__INPUT RECORDS__.
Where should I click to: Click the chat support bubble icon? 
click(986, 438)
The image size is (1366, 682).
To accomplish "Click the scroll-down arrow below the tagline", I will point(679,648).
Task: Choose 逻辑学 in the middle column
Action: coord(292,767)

__ASSIGNED TASK__. Output every record exactly as written, with nothing dropped.

__THE ANSWER__.
Where should I click to: Click the chat support bubble icon? 
click(986, 438)
The image size is (1366, 682).
To accomplish "Click the scroll-down arrow below the tagline", I will point(679,648).
Task: Choose 逻辑学 in the middle column
Action: coord(292,767)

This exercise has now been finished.